Brian Boru


A clan prince, he became high king by subjugating all Ireland. He annihilated the coalition of the Norse and his Irish enemies at Clontarf in 1014, but he was murdered soon after. His victory ended Norse power in Ireland, but the nation fell into anarchy.

The year 1014 AD, April 23 saw rebellion amongst the Viking population of Dublin.

The High King of Ireland, Brian Boru had set aside his troublesome wife Gormlaith, a princess of Leinster. By an earlier marriage she was mother to Sitric Silkbeard, King of Viking Dublin. Gormlaith, and her brother Maelmora, encouraged Sitric to rally their Viking allies from Scandinavia and overthrow the powerful Boru, thus completing their conquest of Ireland. So bent were they on overthrowing Boru that Sitric offered his mother in marriage for the man who killed him. The Vikings, who were formidable warriors, gathered a sizeable invasion force from Scandinavia and set sail for Dublin.

Boru, in the meantime, sent word to his allies in Ireland, both his Viking allies and the great Gaelic clans. Amongst those who responded were the O'Kellys of Uí Maine who, under the chieftainship of Tadhg Mór O'Kelly, marched to Clontarf to side with Boru. Indeed the powerful O'Kelly chieftain and his army was the only Connacht chieftain to rally with Boru.

At the fishing weir of Clontarf, four miles north of modern day Dublin city, Boru and his allies engaged the armies of rebellious Leinstermen and invading Vikings. The date was April 23, 1014 AD…Good Friday. The battle was so fierce that it is said that in places the trees wept blood and the nearby River Tolka turned red.

Tadhg Mór O'Kelly is reported to have fought "like a wolf dog" in the battle before he was overcome by the Vikings and killed. When he fell, a ferocious animal issued from the nearby sea to protect the dead body of the chieftain until it was retrieved by his O'Kelly kinsmen. A most extraordinary creature, it had the head of a fox, the chest of an elephant, the mane of a horse, the forelegs of an eagle, the body and hind legs of a hound, and the tail of a lion. The animal has been borne on the O'Kelly Coat of Arms since then.

By the end of the battle both Tadhg Mór O'Kelly, and his son Murrogh, along with many of the O'Kellys of Uí Maine were slain. Brian Boru, the High King Of Ireland was too old and frail to do battle and was slain by the Vikings in his tent.

The great sense of loss of Tadhg is obvious from the following passage, which was written at the time by his O'Kelly kinsmen:

Leasg amleasg sind gu Ath Cliath
co dun Amlaíb na n-orsciath
o Ath Cliath na lland 's na lecht
is dian is mall m'imthecht.
A lucht Atha cliath na clog
eidir abaigh is easbog
na cuirid uir tar Tadg toir
co tairig duinn a dechain.

Translated thus:

'Unwillingly and willingly I fare to Dublin,
to the fort of Amlaíb of the golden shields;
from Dublin of the churches and the graves,
hard and slow will be my going.
O people of Dublin of the bells,
both abbot and bishop,
do not put clay over Tadg in the east
until I have been able to see him'

Their armies were however superior to the Viking armies who retreated in defeat. By the end of the day the armies of Brian Boru, the O'Kellys and other allies had staved off the threat of foreign domination and returned the land of Ireland to the Irish.

- Stated problem A
In the Brian Boru account, recast the paragraph beginning "Tadhg Mór O'Kelly is reported" as a short bulleted list that keeps its main facts.
- Stated problem B
According to the Brian Boru account, where was the fishing weir of Clontarf located?
- Stated problem C
Proceed with the Brian Boru account, continuing from its final sentence.

- Data section
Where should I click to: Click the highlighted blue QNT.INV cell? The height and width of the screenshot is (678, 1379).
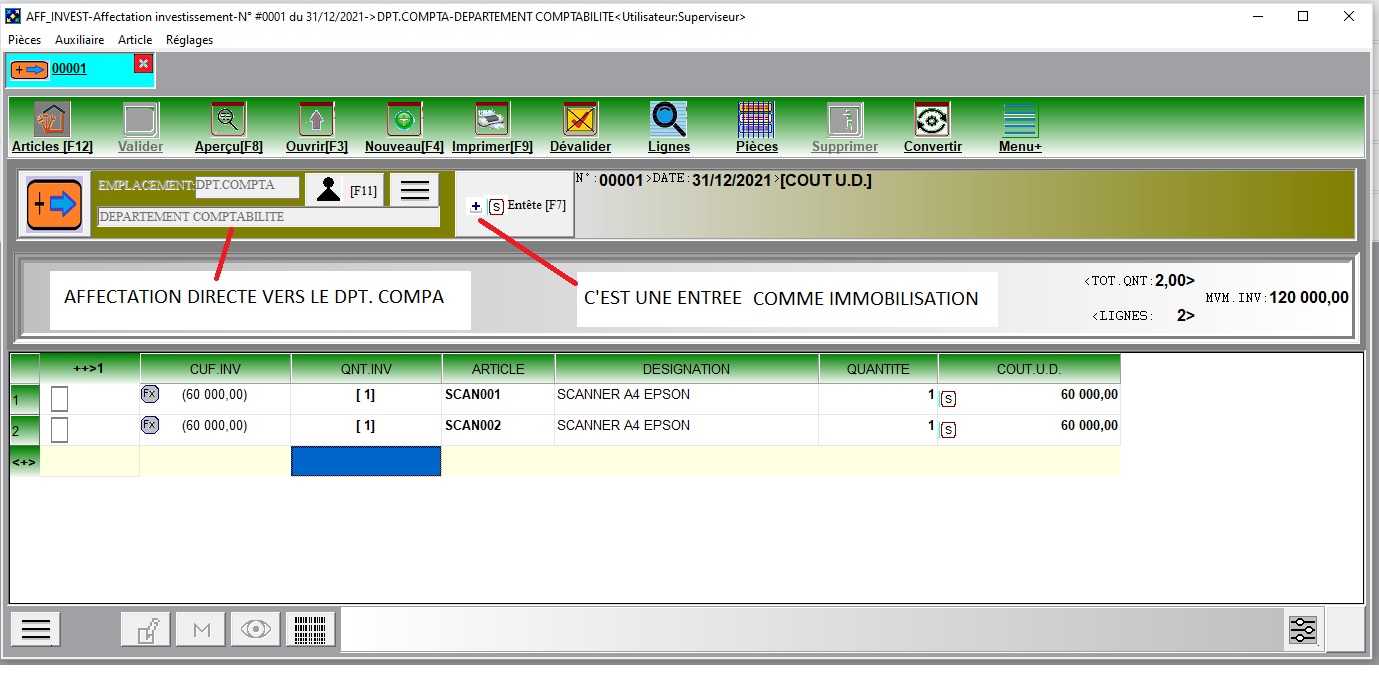point(365,461)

- Reply A
- Tadhg Mór O'Kelly reportedly fought "like a wolf dog" until the Vikings overcame and killed him.
- A ferocious animal came out of the nearby sea and guarded his body until his O'Kelly kinsmen retrieved it.
- The creature had a fox's head, an elephant's chest, a horse's mane, an eagle's forelegs, a hound's body and hind legs, and a lion's tail.
- The animal has appeared on the O'Kelly Coat of Arms ever since.

- Reply B
It was four miles north of modern-day Dublin city.

- Reply C
"To show the world that Brian wished not that his race and name should survive the liberties of their country, every member of his family who were males attended his standard- his five sons, his grandson, his fifteen nephews, and the whole body of the Dalcassion Knights, together with all the chiefs of North Munster. South Munster, also unanimously gathered around the Royal standard of Brian, not one absenting himself from the muster. The great steward of Lennox, the great steward of Mar, and many other Scottish Chiefs, prepared also to the Army of Brian.

Surrounded by his Dalcassion Knights, Brian marched into Leinster at the head of about thirty thousand men in the beginning of April 1014, in three divisions, and was there joined by Malachy II., King of Meath. He encamped, as he had done the year before, in the war against Maelmordha, near Kilmainham. After both armies had viewed each other it was agreed to determine the fate of Ireland by a general battle on the plain of Clontarf. Brian offered the Danes battle on Palm Sunday, which they declined; but on Good Friday, they signified, by their dispositions, that they were about to open their attack. Brian felt much grieved that a day so sacred to the Christians should have been destined for the work of death; but with dauntless spirit and a calm and confident exterior he issued orders for arranging his troops in order for battle. The right wing of the Irish Army was composed of the Dalcassion knights, the household troops of Ireland, heroic defenders of race and religion in that age, worthy successors of the ancient knights of former ages and worthy predecessors of the Ancient Order Of Hibernians of our own age. Next to the Dalcassion knights were the nobility of Munster, and Malachy, with all the forces of Meath. This wing was to be commanded by Brian's son, Murrough, and by the Prince of Ulster. In the left wing were the troops of the king of Connacht; in the center of this wing were the Knights of Connacht, the Damnonians, and on one side of them were several detachments from the troops of Arra, Coonach, Muscry, and Cora-Baisgne. The troops of South Munster, infer their different chiefs, with those of the Deasies, formed the central division, and were commanded by Cinn, the son of Maolmuadh, of the royal house of South Munster.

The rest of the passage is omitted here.